Merging is one of the most common operations in data analysis. Whether you're combining customer records with orders, joining station details with fuel prices, or linking any two related datasets — pd.merge() is the tool you'll reach for.
In this article we'll walk through every type of merge in pandas using two small DataFrames. Each code block is interactive — edit the code and click Run (or press Ctrl+Enter) to see the result.
1. Create the DataFrames
We'll work with two related DataFrames about Australian petrol stations. The first, stations_df, holds station details. The second, prices_df, holds recent fuel prices. They share a common key — station_name — but the lists don't perfectly overlap, which is what makes merge interesting.
Notice that Caltex Bondi, BP Southbank, and Shell Fortitude Valley appear in both DataFrames. Ampol Parramatta and 7-Eleven St Kilda exist only in stations_df, while United Coogee and Metro Petroleum CBD exist only in prices_df. This mismatch is exactly what different join types are designed to handle.
2. Simple Merge
The simplest form of pd.merge() takes two DataFrames and automatically detects common column names. By default it performs an inner join — keeping only rows that match in both DataFrames.
Pandas found station_name in both DataFrames and used it as the join key. The result has 3 rows — the stations that appear in both tables. The 4 stations unique to one table were dropped.
3. Inner Join
An inner join is the default. You can make it explicit with how='inner'. If the key columns have different names in each DataFrame, use left_on and right_on.

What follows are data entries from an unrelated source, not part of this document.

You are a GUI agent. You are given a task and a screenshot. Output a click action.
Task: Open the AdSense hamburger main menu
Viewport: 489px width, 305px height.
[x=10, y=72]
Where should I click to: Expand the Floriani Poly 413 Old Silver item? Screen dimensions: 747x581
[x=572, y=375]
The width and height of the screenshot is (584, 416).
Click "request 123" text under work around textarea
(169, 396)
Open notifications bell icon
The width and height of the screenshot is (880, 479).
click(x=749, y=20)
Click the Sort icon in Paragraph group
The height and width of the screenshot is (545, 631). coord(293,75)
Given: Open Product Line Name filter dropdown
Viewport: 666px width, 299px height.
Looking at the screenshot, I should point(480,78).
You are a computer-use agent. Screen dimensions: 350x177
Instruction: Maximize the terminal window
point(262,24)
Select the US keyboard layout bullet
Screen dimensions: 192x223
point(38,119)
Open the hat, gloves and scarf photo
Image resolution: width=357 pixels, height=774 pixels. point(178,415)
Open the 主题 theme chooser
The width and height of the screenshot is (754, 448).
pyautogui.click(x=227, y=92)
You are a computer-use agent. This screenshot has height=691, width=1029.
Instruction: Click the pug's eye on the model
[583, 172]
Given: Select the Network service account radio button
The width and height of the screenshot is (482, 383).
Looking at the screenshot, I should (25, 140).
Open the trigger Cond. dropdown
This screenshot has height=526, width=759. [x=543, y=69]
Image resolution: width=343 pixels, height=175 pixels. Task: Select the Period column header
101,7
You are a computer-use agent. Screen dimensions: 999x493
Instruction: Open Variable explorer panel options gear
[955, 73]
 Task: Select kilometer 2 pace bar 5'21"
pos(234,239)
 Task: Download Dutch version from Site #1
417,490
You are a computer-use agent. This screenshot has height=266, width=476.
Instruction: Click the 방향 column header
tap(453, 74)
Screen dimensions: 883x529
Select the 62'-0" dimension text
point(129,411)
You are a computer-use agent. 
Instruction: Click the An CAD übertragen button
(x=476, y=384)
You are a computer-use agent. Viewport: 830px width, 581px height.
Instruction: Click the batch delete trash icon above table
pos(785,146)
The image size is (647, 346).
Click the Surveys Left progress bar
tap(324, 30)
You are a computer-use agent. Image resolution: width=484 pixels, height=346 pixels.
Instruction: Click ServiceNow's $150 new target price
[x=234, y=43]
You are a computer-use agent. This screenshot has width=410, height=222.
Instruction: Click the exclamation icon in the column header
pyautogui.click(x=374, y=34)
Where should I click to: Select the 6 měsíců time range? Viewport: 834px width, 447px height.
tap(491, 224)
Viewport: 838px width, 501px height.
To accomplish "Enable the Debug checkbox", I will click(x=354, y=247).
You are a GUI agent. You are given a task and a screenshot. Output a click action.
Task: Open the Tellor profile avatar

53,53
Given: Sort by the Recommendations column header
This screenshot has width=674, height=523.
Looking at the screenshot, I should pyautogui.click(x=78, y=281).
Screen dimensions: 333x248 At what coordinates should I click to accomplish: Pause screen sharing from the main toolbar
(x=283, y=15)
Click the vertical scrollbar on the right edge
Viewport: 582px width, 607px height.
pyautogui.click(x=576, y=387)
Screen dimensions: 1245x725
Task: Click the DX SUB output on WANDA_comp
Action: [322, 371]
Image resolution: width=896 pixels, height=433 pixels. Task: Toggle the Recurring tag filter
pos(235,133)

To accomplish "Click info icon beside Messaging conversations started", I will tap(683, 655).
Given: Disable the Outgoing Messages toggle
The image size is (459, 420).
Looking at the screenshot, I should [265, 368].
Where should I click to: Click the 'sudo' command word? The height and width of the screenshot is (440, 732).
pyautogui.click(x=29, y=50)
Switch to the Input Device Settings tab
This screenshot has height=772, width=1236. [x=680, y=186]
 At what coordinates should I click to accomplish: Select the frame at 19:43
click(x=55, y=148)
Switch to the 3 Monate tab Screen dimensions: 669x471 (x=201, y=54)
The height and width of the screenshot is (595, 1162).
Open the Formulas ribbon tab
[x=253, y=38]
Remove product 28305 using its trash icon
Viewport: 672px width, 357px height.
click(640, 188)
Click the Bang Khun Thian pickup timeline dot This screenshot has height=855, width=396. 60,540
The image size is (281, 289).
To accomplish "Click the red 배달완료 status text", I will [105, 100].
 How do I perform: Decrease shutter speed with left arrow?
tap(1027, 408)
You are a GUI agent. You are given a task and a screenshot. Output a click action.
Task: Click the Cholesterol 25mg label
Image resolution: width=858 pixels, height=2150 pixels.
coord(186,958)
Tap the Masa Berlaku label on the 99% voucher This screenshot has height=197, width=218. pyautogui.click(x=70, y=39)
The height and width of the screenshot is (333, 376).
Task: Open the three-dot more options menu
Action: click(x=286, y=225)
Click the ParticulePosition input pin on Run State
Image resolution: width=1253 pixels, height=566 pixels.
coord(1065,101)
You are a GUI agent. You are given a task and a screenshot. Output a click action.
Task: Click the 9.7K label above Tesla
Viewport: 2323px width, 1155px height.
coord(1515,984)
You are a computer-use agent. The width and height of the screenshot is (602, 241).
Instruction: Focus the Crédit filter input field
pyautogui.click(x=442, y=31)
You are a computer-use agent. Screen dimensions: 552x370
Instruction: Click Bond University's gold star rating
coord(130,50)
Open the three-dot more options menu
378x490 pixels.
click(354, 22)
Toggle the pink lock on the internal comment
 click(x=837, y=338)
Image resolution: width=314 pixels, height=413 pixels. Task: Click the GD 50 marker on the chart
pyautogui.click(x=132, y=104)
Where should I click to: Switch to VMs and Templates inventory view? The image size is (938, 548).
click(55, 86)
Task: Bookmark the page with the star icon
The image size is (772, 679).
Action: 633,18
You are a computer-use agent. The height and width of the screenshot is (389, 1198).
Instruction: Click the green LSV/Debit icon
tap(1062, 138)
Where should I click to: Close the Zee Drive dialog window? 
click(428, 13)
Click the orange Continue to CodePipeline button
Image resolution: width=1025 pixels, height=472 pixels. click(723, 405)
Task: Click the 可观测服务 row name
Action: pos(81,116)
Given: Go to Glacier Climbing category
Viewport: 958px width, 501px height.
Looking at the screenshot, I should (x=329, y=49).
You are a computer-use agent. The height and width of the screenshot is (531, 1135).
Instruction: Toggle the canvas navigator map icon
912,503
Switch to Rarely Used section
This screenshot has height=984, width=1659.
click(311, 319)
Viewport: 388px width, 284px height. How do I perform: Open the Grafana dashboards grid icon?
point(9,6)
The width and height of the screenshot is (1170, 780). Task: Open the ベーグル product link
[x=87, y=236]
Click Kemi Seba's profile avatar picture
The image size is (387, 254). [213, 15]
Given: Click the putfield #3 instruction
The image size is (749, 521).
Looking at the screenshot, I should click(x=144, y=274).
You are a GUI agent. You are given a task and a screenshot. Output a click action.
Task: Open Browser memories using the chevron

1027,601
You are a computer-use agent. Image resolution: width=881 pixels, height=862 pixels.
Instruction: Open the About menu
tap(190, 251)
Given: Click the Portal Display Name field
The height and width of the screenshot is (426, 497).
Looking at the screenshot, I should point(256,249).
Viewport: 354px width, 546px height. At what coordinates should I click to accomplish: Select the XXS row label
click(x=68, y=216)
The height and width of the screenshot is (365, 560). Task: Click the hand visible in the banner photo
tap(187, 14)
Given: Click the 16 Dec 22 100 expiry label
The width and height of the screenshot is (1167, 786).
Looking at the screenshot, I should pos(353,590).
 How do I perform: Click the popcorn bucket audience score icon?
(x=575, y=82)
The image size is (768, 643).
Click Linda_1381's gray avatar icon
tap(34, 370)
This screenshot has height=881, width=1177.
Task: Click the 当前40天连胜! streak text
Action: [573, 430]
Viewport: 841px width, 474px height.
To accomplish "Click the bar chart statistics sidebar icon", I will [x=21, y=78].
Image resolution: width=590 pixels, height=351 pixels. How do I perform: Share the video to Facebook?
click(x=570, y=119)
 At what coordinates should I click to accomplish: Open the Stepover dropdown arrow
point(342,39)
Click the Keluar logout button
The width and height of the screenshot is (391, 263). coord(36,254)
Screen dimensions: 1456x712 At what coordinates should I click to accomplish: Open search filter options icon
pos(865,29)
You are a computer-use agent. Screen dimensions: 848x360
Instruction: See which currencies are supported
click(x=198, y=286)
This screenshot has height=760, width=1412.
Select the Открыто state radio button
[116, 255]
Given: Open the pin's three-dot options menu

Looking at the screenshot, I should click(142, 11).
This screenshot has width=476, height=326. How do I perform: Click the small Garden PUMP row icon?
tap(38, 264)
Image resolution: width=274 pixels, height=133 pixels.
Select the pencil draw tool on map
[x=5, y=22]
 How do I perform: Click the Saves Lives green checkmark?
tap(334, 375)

Let's also demonstrate left_on / right_on. We'll rename the key in prices_df to simulate columns with different names.
When you use left_on/right_on, both key columns appear in the result. You can drop the duplicate with .drop(columns='station').
4. Left Join
A left join keeps all rows from the left DataFrame and fills NaN where there's no match in the right. This is useful when you want to enrich a master table without losing any records.
All 5 rows from stations_df are present. The two stations with no matching price data (Ampol Parramatta and 7-Eleven St Kilda) have NaN in the fuel_type and price_per_litre columns.
5. Right Join
A right join is the mirror of a left join — it keeps all rows from the right DataFrame and fills NaN where there's no match in the left.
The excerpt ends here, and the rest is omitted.